Nevertheless, it is clear that optimism about the longer trend of international coal trade is built on shaky foundations. In Europe particularly, and also in Japan, South Korea, India and China, together comprising almost three-quarters of total world imports, there are doubts about the strength of key drivers. Some influences eventually are more likely to turn negative than positive in the future, despite no clear signs of those changes occurring in the twelve months ahead.
One unfavourable background influence for 2019 is becoming more visible: the slowing world economy. This deceleration, although at present envisaged as being fairly modest, is likely to have a limiting effect on steel production in numerous countries, especially as weaker capital investment spending (usually steel-intensive) is evident. Adverse effects on steel output by blast furnace producers using imported coking coal are predictable. The direct implications of slowing economic growth for steam coal consumption are more difficult to assess, but negative effects can be foreseen.

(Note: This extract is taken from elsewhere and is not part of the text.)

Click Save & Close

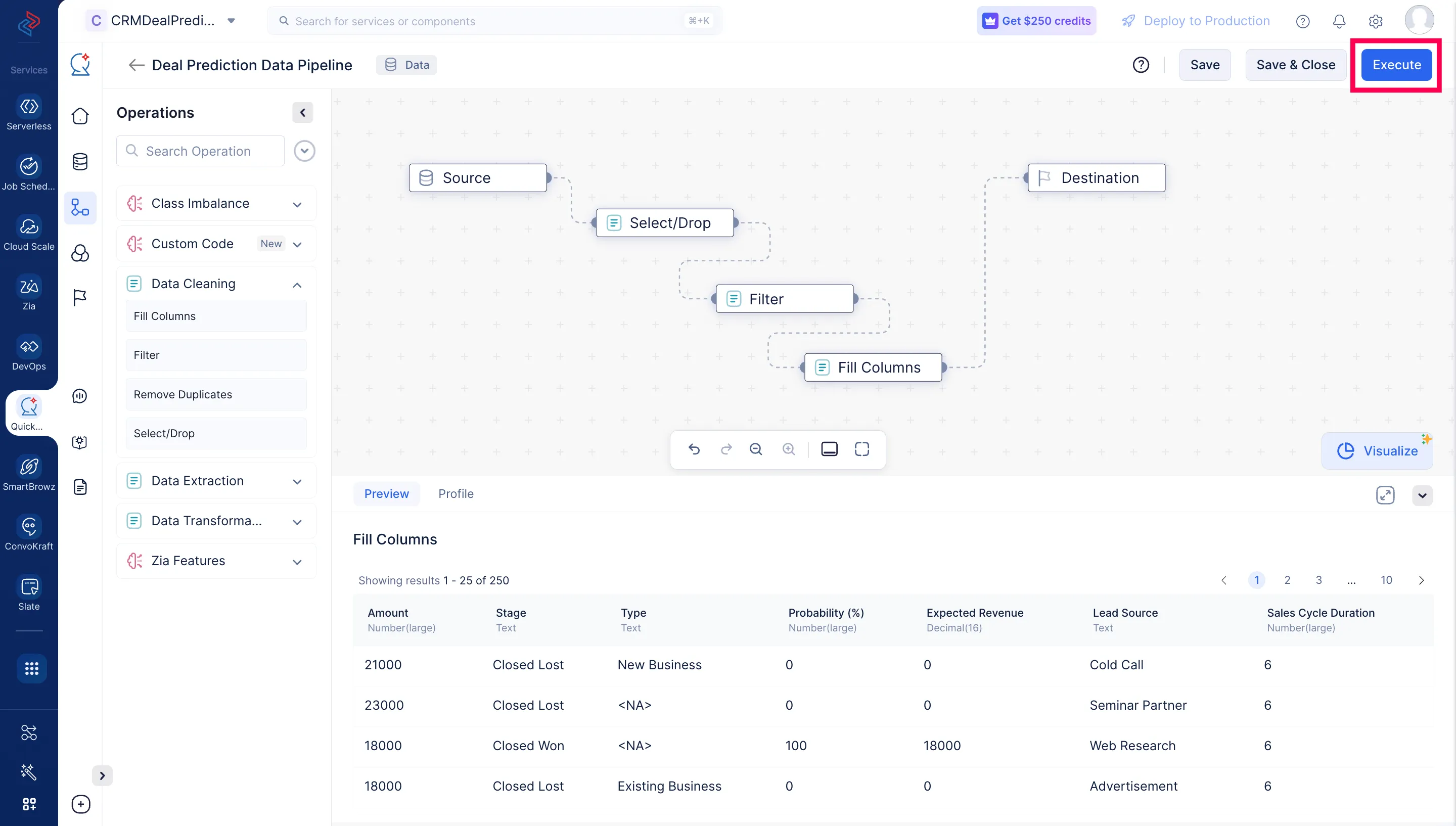(x=1295, y=65)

A recent report by the International Energy Agency suggested that, in its ‘new policies scenario’ for the world as a whole, looking ahead over the next two decades, growth in coal consumption will be restrained by improvements in electricity supplies and renewable energy participation, and by efficiency gains. However, the report commented that “it is too soon to count coal out of the global power mix”. The average age of coal-fired power plants in Asia is less than 15 years, compared with around 40 years in advanced economies. As a result, only limited potential exists in the near future for obsolescence and replacement with alternative energy sources.
These observations emphasize again the significance of Asia in future global coal usage, and the imports which comprise a large part and also form a dominant proportion of global seaborne trade in coal. In many Asian countries, coal-fired electricity generation remains the preferred option, providing reliable and relatively cheap power supplies to satisfy rapidly rising demand for energy amid economic development progress. But the positive view of international coal trade, which can be shaped by such arguments, is tempered by intensifying downwards pressure from environmental policy, suggesting that prospects for trade growth are severely constrained.